_ACTIVITY_. Because the listing below is to be kept intact, restate all of it word for word.

_DATA FOR ANALYSIS_.
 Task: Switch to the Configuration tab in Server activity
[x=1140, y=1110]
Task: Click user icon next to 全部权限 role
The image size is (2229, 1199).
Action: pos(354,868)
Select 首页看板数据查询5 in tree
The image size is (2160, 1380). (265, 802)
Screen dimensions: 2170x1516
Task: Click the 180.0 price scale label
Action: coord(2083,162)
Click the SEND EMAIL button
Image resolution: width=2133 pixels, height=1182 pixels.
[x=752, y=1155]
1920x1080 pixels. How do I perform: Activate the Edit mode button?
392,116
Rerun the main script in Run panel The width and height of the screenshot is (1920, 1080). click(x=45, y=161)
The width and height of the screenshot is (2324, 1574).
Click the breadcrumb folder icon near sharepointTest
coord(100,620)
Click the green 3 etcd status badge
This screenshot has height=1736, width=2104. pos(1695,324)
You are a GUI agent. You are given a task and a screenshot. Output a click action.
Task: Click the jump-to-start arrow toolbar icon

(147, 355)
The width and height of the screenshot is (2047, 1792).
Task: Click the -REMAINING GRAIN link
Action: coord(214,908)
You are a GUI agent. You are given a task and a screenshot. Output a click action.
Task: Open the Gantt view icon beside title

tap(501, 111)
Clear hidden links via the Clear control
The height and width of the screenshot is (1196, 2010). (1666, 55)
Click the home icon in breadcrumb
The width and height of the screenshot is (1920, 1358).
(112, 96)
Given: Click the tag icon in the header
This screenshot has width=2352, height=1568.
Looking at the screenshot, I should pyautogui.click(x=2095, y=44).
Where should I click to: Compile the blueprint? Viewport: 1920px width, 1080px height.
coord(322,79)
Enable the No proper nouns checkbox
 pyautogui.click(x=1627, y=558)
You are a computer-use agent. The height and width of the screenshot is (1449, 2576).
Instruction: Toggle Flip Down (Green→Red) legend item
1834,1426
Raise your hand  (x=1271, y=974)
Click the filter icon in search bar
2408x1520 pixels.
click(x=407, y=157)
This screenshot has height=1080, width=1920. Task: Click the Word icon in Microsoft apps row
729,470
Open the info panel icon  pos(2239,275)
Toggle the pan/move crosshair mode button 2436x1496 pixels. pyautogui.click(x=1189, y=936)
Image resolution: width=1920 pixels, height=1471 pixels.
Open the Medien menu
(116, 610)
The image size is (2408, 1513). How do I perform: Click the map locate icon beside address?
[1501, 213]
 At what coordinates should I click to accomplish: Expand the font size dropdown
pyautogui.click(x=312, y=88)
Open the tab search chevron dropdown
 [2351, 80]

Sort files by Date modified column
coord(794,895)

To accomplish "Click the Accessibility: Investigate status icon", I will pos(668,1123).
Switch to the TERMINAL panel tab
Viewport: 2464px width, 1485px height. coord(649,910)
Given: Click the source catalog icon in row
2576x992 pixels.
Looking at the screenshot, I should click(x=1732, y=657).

_THE ANSWER_.
 Task: Switch to the Configuration tab in Server activity
[x=1140, y=1110]
Task: Click user icon next to 全部权限 role
The image size is (2229, 1199).
Action: pos(354,868)
Select 首页看板数据查询5 in tree
The image size is (2160, 1380). (265, 802)
Screen dimensions: 2170x1516
Task: Click the 180.0 price scale label
Action: coord(2083,162)
Click the SEND EMAIL button
Image resolution: width=2133 pixels, height=1182 pixels.
[x=752, y=1155]
1920x1080 pixels. How do I perform: Activate the Edit mode button?
392,116
Rerun the main script in Run panel The width and height of the screenshot is (1920, 1080). click(x=45, y=161)
The width and height of the screenshot is (2324, 1574).
Click the breadcrumb folder icon near sharepointTest
coord(100,620)
Click the green 3 etcd status badge
This screenshot has height=1736, width=2104. pos(1695,324)
You are a GUI agent. You are given a task and a screenshot. Output a click action.
Task: Click the jump-to-start arrow toolbar icon

(147, 355)
The width and height of the screenshot is (2047, 1792).
Task: Click the -REMAINING GRAIN link
Action: coord(214,908)
You are a GUI agent. You are given a task and a screenshot. Output a click action.
Task: Open the Gantt view icon beside title

tap(501, 111)
Clear hidden links via the Clear control
The height and width of the screenshot is (1196, 2010). (1666, 55)
Click the home icon in breadcrumb
The width and height of the screenshot is (1920, 1358).
(112, 96)
Given: Click the tag icon in the header
This screenshot has width=2352, height=1568.
Looking at the screenshot, I should pyautogui.click(x=2095, y=44).
Where should I click to: Compile the blueprint? Viewport: 1920px width, 1080px height.
coord(322,79)
Enable the No proper nouns checkbox
 pyautogui.click(x=1627, y=558)
You are a computer-use agent. The height and width of the screenshot is (1449, 2576).
Instruction: Toggle Flip Down (Green→Red) legend item
1834,1426
Raise your hand  (x=1271, y=974)
Click the filter icon in search bar
2408x1520 pixels.
click(x=407, y=157)
This screenshot has height=1080, width=1920. Task: Click the Word icon in Microsoft apps row
729,470
Open the info panel icon  pos(2239,275)
Toggle the pan/move crosshair mode button 2436x1496 pixels. pyautogui.click(x=1189, y=936)
Image resolution: width=1920 pixels, height=1471 pixels.
Open the Medien menu
(116, 610)
The image size is (2408, 1513). How do I perform: Click the map locate icon beside address?
[1501, 213]
 At what coordinates should I click to accomplish: Expand the font size dropdown
pyautogui.click(x=312, y=88)
Open the tab search chevron dropdown
 [2351, 80]

Sort files by Date modified column
coord(794,895)

To accomplish "Click the Accessibility: Investigate status icon", I will pos(668,1123).
Switch to the TERMINAL panel tab
Viewport: 2464px width, 1485px height. coord(649,910)
Given: Click the source catalog icon in row
2576x992 pixels.
Looking at the screenshot, I should click(x=1732, y=657).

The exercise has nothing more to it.